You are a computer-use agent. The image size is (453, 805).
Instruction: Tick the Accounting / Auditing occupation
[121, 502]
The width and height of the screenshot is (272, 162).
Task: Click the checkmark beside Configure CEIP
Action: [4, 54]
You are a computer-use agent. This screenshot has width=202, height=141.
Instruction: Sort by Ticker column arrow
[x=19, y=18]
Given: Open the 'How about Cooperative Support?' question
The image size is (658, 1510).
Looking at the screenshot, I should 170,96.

· · · · · · ·

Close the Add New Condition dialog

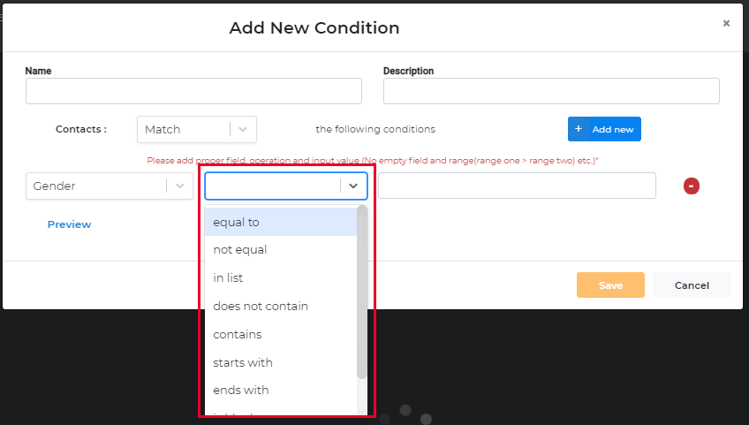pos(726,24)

· · · · · · ·

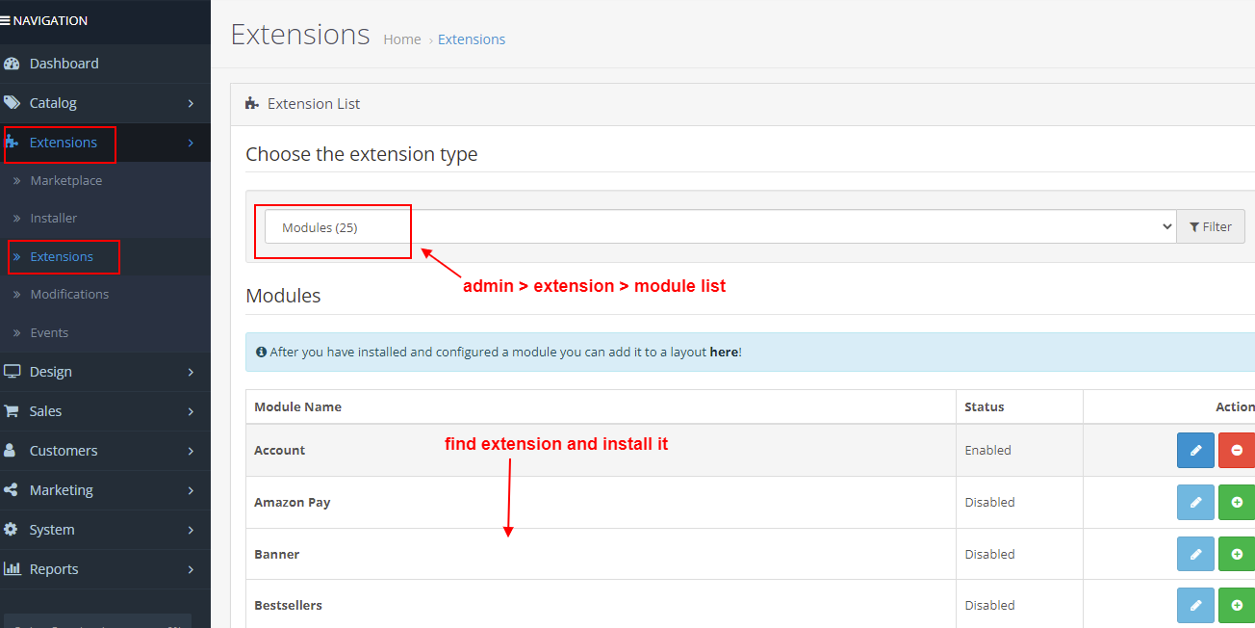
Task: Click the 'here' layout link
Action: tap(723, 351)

· · · · · · ·

→ **WORK TO BE COMPLETED**
Report only a number: how many lines in the material above contain the string "agent".

→ **RESPONSE FOR THIS EXERCISE**
2